Er tat den Gedanken jedoch wieder ab und wollte bereits die Hand in die Tasche seines Jacketts gleiten lassen, als ihm einfiel, daß er dort keine Zigaretten finden würde.
10
D as Bradbury war das angestaubte Juwel der Downtown. Vor mehr als einem Jahrhundert erbaut, war seine Schönheit zwar betagt, aber dennoch strahlender und dauerhafter als die der Glas- und Marmorhochhäuser, die es mittlerweile so winzig erscheinen ließen wie ein schönes Kind, das von einer Phalanx grimmiger Wachen umzingelt wurde. Seine kunstvollen Konturen und gefliesten Fassaden hatten sowohl der Treulosigkeit der Menschen wie der Natur getrotzt. Es hatte Erdbeben und Unruhen überlebt, Phasen der Vernachlässigung und des Verfalls und eine Stadt, der oft nichts an der Erhaltung des Wenigen lag, was sie an Kultur und Geschichte hatte. Nach Boschs Ansicht gab es in Los Angeles kein schöneres Bauwerk – ungeachtet dessen, aus welchen Gründen er im Lauf der Jahre drinnen gewesen war.

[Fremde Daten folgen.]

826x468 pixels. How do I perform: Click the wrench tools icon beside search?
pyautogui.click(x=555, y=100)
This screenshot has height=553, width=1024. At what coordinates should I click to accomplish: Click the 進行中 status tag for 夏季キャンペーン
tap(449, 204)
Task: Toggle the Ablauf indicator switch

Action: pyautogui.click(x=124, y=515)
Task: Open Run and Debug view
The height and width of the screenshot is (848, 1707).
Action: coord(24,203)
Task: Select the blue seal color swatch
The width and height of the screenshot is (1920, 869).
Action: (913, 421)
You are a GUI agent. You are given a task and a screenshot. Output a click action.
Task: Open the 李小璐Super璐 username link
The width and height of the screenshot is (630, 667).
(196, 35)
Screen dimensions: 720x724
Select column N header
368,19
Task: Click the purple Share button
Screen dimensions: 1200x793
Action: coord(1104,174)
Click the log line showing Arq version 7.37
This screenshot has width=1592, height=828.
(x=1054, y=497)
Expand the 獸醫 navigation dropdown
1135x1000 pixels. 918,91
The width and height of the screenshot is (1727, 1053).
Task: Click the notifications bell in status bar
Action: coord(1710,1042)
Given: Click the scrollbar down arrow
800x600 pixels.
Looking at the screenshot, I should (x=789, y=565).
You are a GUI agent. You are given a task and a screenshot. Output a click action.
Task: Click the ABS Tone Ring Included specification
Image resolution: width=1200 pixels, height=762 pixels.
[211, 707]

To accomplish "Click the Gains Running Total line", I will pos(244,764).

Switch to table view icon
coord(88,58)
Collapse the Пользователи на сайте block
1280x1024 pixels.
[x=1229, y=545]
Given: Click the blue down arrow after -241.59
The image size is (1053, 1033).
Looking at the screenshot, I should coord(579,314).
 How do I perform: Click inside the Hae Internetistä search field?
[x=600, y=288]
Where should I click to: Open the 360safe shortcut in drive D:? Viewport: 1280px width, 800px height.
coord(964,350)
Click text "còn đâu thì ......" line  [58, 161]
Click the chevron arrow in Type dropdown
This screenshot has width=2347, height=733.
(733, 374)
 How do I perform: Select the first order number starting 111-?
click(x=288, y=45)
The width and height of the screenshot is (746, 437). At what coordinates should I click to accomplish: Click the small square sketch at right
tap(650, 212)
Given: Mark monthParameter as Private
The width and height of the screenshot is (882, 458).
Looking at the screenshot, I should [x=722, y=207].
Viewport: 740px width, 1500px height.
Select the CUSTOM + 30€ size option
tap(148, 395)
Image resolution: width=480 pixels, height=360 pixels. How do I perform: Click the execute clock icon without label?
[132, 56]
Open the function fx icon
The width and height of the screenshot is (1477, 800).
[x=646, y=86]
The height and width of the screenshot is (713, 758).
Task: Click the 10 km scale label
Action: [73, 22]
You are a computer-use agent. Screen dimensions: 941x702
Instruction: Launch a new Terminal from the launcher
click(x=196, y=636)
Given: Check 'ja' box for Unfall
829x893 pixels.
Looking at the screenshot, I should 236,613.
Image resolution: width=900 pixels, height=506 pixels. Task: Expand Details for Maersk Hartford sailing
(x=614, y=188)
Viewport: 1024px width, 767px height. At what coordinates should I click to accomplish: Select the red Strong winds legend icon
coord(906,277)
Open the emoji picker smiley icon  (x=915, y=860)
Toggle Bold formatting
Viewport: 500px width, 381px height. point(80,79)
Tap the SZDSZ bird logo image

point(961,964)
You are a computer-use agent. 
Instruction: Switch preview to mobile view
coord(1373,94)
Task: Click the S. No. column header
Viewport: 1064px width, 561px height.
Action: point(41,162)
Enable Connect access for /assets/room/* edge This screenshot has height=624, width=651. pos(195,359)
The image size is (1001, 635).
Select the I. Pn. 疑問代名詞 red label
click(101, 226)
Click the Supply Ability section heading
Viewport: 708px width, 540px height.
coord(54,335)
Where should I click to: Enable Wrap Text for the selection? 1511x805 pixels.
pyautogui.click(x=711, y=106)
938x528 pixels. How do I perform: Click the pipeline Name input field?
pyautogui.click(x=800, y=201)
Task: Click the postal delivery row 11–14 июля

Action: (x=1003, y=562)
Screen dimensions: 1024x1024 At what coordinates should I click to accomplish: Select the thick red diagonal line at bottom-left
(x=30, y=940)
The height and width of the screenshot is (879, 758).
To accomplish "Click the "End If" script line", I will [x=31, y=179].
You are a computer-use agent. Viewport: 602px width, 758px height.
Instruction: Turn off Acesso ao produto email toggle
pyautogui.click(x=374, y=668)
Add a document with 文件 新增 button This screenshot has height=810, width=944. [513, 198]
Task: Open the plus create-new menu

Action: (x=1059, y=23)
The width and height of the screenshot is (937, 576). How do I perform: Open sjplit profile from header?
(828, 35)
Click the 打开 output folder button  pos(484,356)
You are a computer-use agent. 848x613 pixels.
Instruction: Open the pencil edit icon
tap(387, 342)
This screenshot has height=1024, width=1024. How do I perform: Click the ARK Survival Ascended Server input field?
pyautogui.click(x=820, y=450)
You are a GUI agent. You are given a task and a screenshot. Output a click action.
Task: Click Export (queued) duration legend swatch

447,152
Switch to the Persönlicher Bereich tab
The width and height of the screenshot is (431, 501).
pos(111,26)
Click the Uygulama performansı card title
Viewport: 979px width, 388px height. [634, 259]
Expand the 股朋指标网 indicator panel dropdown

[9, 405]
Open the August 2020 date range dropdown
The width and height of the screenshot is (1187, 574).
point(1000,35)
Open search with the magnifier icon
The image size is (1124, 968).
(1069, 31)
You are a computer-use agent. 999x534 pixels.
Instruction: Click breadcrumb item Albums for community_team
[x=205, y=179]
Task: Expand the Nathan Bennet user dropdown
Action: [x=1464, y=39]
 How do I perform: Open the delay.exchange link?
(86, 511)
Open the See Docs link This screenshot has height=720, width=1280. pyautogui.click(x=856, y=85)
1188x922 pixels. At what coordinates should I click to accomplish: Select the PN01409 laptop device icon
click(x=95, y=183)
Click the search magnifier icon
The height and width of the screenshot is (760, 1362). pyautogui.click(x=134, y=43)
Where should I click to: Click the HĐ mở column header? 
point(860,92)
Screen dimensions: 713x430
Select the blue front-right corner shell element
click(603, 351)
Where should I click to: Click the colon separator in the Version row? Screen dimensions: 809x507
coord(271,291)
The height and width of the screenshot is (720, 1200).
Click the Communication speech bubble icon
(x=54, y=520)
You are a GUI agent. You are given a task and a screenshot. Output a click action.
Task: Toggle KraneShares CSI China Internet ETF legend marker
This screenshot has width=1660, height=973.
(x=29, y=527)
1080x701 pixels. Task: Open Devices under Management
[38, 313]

Abgesehen davon, daß sich dort die Kanzleien von Howard Elias und einer Reihe anderer Anwälte befanden, beherbergte das Bradbury in seinen fünf Etagen auch verschiedene staatliche und städtische Behörden. Im dritten Stock waren drei große Büros an die Internal Affairs Division vermietet, die Dienstaufsichtsbehörde des LAPD. Sie wurden für die Rechtsausschuß-Hearings benutzt – die Disziplinarverfahren, in denen sich Polizisten, die einer Verletzung ihrer Dienstpflicht beschuldigt wurden, rechtfertigen mußten. Die IAD hatte die Gewerbeflächen angemietet, weil die in den 90er Jahren drastisch ansteigende Flut von Klagen gegen Polizisten zu immer mehr Disziplinarverfahren und Rechtsausschuß-Hearings geführt hatte. Inzwischen fand jeden Tag ein Hearing statt, manchmal sogar zwei oder drei gleichzeitig. Für so viele Disziplinarverfahren war im Parker Center nicht genügend Platz. Deshalb hatte die IAD die Räumlichkeiten im nahegelegenen Bradbury bezogen.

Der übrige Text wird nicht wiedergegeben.